1. Jon Krakauer – Into Thin Air
Into Thin Air is the most well-known book about a Mount Everest adventure ever published. It’s Krakauer’s personal account of a disaster that occurred on the world’s highest mountain on May 10, 1996. Krakauer, a journalist for the magazine ‘Outside’, joined an Everest expedition setting out to summit the famous mountain. But on that May day, luck was not with the climbers. A storm struck, and eight people were killed, including Scott Fischer, a renowned mountain guide from the United States, and Rob Hall from New Zealand, who headed one of the expeditions. In 1997, Krakauer recounted the events leading up the the disaster, the rescue attempts of the people stuck in the storm, some with altitude sickness, and the aftermath in Into Thin Air. If this is your first time reading a book about Mount Everest, you may be struck by the intensity of it all. It’s a book worth reading, though there was controversy surrounding the rescue efforts, especially his retelling of the role of Anatoli Boukreev, a fellow climber and guide. Luckily, Anatoli Boukreev also told his side of the story. You can read both books and decide for yourself what to believe.
Click here to watch Into Thin Air: Death on Everest, the movie adaptation of this popular book.
--
[EXERCISE INSTRUCTIONS]
(a) From the Into Thin Air review, list every person mentioned by name.
(b) Answer these questions using the Into Thin Air review:
(i) On what date did the disaster on Mount Everest take place?
(ii) How many people were killed in the storm?
(iii) For which magazine did Krakauer work as a journalist?
(c) Please carry on the Into Thin Air review from its final sentence.

[Entries on where items appear]
--
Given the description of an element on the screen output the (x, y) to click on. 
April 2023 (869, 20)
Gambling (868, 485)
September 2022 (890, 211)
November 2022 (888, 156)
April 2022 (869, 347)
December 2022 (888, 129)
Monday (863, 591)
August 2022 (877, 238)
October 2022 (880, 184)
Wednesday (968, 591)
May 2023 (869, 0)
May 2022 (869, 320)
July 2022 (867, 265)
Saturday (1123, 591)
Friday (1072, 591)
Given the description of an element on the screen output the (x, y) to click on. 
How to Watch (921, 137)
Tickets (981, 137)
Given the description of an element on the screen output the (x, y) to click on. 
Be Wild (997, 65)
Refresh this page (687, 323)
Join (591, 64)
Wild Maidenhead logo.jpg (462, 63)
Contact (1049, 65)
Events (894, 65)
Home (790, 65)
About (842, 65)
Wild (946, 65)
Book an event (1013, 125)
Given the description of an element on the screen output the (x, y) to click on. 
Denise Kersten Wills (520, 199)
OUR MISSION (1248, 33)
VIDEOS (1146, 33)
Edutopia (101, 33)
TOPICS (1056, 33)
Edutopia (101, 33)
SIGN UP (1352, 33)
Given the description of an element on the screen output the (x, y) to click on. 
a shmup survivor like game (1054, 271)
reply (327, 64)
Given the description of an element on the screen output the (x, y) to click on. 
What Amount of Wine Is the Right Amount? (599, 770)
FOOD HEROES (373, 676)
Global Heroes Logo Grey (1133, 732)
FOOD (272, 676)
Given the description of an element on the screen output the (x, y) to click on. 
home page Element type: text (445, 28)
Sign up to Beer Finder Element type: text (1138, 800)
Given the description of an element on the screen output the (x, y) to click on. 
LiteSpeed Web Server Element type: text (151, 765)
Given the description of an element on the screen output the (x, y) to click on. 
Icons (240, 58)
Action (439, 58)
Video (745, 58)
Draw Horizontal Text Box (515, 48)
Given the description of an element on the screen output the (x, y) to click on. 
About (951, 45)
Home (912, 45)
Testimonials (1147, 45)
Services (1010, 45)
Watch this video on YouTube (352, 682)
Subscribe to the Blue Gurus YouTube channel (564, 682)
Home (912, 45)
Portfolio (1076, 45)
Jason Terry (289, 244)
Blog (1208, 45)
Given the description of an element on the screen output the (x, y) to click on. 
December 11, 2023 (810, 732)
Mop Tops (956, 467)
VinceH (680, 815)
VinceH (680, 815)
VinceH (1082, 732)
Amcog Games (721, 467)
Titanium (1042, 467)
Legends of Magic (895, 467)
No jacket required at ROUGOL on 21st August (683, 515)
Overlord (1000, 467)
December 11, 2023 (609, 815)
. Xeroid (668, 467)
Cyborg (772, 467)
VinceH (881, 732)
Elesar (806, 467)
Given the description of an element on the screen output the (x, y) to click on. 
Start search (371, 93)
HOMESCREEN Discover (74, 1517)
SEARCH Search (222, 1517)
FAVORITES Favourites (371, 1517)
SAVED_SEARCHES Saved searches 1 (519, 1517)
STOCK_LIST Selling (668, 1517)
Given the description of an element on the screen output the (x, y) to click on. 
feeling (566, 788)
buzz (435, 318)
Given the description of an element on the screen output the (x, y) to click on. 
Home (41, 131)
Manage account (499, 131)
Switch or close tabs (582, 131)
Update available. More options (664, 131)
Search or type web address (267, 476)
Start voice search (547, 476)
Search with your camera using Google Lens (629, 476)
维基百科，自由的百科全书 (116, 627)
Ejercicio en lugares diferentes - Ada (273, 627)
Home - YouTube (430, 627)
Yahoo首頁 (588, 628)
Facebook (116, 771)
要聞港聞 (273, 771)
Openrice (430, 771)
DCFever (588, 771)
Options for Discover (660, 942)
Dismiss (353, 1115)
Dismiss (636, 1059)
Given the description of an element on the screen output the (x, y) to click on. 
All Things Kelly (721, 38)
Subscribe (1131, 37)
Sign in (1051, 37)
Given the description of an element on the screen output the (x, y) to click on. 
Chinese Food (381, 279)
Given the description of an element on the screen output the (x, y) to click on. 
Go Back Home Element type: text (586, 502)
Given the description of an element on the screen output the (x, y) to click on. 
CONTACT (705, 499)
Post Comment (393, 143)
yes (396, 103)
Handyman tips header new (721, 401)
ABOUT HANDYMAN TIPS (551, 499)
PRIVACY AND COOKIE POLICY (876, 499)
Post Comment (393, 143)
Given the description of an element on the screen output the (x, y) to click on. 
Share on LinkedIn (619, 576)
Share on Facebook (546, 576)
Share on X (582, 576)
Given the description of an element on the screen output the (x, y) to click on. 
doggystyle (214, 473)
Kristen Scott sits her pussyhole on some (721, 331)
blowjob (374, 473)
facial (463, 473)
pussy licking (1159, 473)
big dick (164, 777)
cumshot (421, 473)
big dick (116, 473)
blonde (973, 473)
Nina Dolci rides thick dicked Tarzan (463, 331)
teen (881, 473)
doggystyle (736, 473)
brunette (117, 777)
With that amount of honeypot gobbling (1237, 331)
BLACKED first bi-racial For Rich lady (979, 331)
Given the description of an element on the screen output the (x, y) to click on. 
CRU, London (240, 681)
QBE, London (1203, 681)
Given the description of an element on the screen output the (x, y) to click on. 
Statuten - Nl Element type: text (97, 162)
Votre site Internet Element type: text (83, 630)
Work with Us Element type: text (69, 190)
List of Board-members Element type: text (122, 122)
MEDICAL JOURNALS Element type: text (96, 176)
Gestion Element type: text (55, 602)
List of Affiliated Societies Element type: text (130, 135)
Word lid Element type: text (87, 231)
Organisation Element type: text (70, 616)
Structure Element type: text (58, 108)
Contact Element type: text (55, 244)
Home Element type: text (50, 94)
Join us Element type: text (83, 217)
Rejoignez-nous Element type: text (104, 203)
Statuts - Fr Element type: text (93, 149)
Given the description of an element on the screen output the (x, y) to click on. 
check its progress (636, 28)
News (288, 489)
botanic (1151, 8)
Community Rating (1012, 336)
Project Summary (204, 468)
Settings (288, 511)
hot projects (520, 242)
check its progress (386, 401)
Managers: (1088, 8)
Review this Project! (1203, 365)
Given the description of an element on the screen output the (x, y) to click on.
--
[OUTPUTS]
(a) Jon Krakauer, Scott Fischer, Rob Hall, Anatoli Boukreev

(b)
(i) May 10, 1996
(ii) Eight
(iii) Outside

(c)
2. Anatoli Boukreev – The Climb: Tragic Ambitions on Everest
The Climb is Anatoli Boukreev’s account of the 1996 disaster on Mount Everest. As the head climbing guide for the Mountain Madness expedition Anatoli Boukreev did what he could to save others. He headed out into the storm to try and rescue as fellow climbers as he could, risking his own life in the process.
While Krakauer’s book is said to be much more entertaining, you should hear different points of view of this true story. Pick up The Climb today!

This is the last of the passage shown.